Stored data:
=====

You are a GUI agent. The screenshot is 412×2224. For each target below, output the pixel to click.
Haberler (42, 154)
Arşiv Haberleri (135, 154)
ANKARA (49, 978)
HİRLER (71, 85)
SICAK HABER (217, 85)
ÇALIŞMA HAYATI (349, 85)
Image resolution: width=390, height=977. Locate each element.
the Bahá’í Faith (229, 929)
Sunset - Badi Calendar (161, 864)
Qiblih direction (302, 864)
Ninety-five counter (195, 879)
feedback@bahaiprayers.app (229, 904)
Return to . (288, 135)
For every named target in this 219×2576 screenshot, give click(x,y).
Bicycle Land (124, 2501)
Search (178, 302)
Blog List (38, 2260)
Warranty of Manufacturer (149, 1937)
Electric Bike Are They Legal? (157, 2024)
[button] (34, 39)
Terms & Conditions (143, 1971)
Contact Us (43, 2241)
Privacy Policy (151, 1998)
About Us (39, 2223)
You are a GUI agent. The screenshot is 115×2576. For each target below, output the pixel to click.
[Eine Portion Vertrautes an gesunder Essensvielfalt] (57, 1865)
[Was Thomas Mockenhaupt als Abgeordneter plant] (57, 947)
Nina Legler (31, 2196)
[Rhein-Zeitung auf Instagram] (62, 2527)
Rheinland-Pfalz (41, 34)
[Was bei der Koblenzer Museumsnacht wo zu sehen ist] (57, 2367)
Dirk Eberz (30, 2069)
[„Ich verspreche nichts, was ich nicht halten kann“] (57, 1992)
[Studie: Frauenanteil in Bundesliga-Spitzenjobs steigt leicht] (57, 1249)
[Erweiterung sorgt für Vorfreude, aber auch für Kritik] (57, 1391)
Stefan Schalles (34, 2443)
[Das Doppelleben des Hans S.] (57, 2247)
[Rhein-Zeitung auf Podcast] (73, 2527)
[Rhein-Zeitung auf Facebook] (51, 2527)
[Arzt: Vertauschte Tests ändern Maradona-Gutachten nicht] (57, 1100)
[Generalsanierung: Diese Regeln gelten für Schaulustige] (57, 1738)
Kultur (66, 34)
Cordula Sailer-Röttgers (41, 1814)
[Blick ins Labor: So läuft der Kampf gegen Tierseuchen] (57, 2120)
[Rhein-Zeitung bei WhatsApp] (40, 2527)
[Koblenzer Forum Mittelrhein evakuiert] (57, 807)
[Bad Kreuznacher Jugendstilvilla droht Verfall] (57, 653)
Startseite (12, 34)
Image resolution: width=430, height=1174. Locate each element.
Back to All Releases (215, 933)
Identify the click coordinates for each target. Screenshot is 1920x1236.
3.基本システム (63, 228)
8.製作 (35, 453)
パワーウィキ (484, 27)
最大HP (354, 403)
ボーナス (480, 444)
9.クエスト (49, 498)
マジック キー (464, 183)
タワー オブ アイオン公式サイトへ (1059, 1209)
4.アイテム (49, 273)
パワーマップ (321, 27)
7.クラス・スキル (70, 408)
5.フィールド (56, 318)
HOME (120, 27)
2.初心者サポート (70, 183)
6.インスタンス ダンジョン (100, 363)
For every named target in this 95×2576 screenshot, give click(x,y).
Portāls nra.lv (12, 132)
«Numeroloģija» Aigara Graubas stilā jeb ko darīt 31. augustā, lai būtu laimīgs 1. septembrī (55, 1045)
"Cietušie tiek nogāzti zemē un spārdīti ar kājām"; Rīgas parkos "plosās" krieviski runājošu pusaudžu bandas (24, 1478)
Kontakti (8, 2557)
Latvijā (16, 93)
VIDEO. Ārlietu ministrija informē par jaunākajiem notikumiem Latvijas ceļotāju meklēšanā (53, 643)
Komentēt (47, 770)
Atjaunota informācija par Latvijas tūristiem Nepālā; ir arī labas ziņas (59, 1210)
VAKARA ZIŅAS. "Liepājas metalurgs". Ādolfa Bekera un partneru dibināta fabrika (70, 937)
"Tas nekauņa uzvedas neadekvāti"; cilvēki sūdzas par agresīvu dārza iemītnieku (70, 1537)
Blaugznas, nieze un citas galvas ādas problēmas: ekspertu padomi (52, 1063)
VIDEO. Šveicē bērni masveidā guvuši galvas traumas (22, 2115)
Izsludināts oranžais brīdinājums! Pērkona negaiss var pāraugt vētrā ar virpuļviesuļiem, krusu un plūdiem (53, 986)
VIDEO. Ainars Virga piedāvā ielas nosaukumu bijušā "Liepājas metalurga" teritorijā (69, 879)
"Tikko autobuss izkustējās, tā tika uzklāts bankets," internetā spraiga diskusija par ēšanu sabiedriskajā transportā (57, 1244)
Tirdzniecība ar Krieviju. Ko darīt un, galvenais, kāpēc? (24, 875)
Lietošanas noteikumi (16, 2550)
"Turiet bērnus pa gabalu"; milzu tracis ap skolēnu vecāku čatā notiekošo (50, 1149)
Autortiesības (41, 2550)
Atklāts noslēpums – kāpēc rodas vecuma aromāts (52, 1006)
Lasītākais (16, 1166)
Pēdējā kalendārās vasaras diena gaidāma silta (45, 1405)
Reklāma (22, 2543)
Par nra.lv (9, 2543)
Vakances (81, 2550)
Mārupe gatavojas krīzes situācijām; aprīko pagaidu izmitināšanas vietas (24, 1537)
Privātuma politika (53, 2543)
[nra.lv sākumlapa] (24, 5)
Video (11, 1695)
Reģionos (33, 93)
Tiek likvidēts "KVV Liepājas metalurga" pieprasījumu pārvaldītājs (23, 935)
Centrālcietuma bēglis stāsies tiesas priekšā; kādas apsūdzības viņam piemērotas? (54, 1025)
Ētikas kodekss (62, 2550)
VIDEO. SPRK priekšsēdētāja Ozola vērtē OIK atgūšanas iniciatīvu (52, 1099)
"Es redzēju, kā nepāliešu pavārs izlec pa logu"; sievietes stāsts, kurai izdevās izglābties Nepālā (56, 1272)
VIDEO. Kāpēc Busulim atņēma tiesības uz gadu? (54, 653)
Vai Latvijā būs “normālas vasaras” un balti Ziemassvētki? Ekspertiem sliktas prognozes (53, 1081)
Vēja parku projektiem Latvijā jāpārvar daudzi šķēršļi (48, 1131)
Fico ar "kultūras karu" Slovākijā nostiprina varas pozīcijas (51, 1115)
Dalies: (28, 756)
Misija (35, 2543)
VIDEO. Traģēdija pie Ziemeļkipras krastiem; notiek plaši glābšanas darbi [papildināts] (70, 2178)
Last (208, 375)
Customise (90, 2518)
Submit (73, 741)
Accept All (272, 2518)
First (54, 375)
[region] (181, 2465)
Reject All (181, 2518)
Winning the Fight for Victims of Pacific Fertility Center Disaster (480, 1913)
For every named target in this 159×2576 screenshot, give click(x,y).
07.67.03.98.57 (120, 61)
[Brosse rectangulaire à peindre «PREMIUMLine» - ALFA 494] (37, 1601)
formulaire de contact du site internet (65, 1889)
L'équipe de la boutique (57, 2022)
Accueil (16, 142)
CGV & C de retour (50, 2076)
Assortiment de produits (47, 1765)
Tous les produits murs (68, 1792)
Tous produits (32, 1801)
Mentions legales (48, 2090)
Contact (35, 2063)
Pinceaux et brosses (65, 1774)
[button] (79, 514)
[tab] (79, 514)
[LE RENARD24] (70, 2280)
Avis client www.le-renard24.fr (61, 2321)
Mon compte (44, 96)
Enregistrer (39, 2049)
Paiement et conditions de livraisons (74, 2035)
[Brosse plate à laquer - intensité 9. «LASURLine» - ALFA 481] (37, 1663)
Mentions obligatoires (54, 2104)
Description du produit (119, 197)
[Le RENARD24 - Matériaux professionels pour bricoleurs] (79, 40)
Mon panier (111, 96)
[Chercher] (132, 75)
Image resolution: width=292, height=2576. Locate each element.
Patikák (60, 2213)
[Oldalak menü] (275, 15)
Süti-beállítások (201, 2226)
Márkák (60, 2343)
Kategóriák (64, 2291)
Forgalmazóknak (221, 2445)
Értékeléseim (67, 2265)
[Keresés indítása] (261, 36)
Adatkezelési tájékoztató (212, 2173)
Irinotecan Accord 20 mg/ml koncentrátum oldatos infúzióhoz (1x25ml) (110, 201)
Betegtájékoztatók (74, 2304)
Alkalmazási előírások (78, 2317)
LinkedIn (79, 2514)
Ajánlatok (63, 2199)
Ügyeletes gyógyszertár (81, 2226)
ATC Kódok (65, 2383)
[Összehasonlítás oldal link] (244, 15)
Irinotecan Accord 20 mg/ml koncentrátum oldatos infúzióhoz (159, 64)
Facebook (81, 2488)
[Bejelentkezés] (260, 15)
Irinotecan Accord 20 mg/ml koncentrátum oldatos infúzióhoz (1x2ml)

=====

PROBLEM DESCRIPTION
Of all the entries above, repeat only the lines from the line that has "Reģionos (33, 93)" to the line that has "VIDEO. Kāpēc Busulim", both lines included, exactly.

YOUR RESPONSE
Reģionos (33, 93)
Tiek likvidēts "KVV Liepājas metalurga" pieprasījumu pārvaldītājs (23, 935)
Centrālcietuma bēglis stāsies tiesas priekšā; kādas apsūdzības viņam piemērotas? (54, 1025)
Ētikas kodekss (62, 2550)
VIDEO. SPRK priekšsēdētāja Ozola vērtē OIK atgūšanas iniciatīvu (52, 1099)
"Es redzēju, kā nepāliešu pavārs izlec pa logu"; sievietes stāsts, kurai izdevās izglābties Nepālā (56, 1272)
VIDEO. Kāpēc Busulim atņēma tiesības uz gadu? (54, 653)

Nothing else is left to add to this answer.